И, очнувшись, он размыслил:
"Подыхать я подожду".

Из больницы вышел, выжил,
Понабрался теплых сил.
В сроки всю траву скосил
И картошку помотыжил.

Две машины закупил
Он украденных дровишек.
Был водитель не из выжиг
И десятку уступил.

Как проснется, слышит: птицы
Песнопение творят,
И, как солнышки, горят
Две лампадки у божницы.

02.08.1987


 
 
В ПАЛАТЕ

Смерть поохотилась в палате,
И ждет ли труп,
Что безнадежное проклятье
Сорвется с наших губ?

Мы жертвы, мы и очевидцы
Страды земной.
Как весело в окно больницы
Глядит бульвар Страстной!

Как пламенно земное счастье -
Желанный дар!
От наших глаз Христовы страсти
Сокрыл Страстной бульвар.

Он утром густо разрисован,
Но чьей рукой?
А здесь для нас приуготован
Уже удел другой.

08.08.1987

 
 
РАЗГОВОР

Говорит правда дня, говорит правда ночи.
Что ж друг другу они говорят? "Говори,
Говори подлинней, нам нельзя покороче,
Мы должны говорить от зари до зари".

Говорит правда дня: "Я - весы и число,
Я - топор и стрекало, перо и лекало,
Я - затоптанный флаг, я - мятежное зло,
Все, что племя людей век за веком искало".

Говорит правда ночи: "Я - смятение счастья,
Я - догадка любви, я - разгадка судьбы,
Я - веселая воля, я - валторна безвластья,
Я - извечная связь волшебства и мольбы".

1987

 
 
ПО ЭДГАРУ ПО

Возле рижской магистрали, где в снегу стволы лежали,
В глубине лесной печали шел я мерзлою тропой.
Обогнул седой чапыжник.
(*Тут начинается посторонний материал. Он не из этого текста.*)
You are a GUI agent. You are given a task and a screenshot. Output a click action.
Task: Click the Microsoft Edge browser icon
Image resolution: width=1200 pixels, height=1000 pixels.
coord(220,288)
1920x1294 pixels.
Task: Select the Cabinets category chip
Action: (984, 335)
Кто там прянул на булыжник?
Это старый чернокнижник, черный ворон, ворон злой.

Страшных лет метаморфоза, посиневший от мороза,
Трехсотлетний член колхоза, - черный ворон мне кричит:
- Золотник святого дара сделал вещью для базара,
Бойся, грешник, будет кара, - черный ворон мне кричит.

Говорю я: - Трехсотлетний, это все навет и сплетни,
Есть ли в мире безответней и бессребренней меня?
Не лабазник, не приказчик, золотник я спрятал вящик, -
Пусть блеснет он, как образчик правды нынешнего дня.
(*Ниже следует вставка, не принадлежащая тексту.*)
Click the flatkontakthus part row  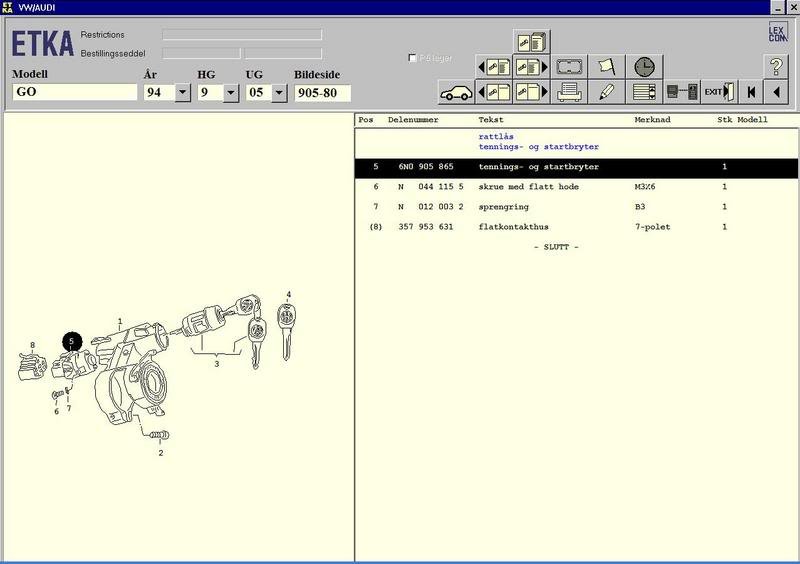[x=540, y=227]
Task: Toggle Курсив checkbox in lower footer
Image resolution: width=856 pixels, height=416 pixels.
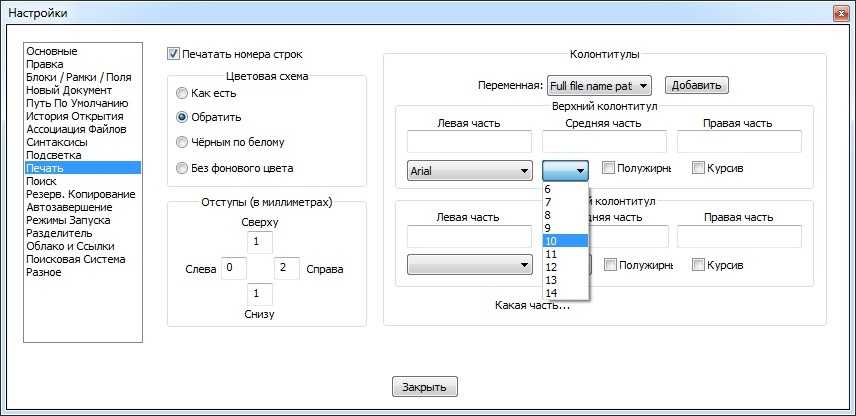Action: pos(698,265)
Но упорен черно-синий: - Осквернитель ты святыни,
Жди отмщения эриний, - ворон старый мне кричит.
- Мастерил свои товары, чтоб купили янычары,
Бойся кары, грозной кары, - ворон старый мне кричит.

За деревней малолюдной, свой подъем окончив трудный,
Я вступаю в край подспудный, но душе открытый лес.
Кто там, кто там над болотом? Ворон, ты ль за поворотом?
Ты ль деревьям-звездочетам поклонился - и исчез?

1987

 
 
ВОР

Хороши запевалы, - атаманы, пожалуй, не хуже,
Чаша ходит по кругу, а сабли остры,
О Димитрии первом, об убитом Маринином муже
Величальную песню поют гусляры.

У Марины походка - сандомирской лебедушки танец,
Атаманов ласкает приманчивый взор.
О себе эту песню нынче слышишь, второй самозванец,
Но всегда будешь первым, наш тушинский вор.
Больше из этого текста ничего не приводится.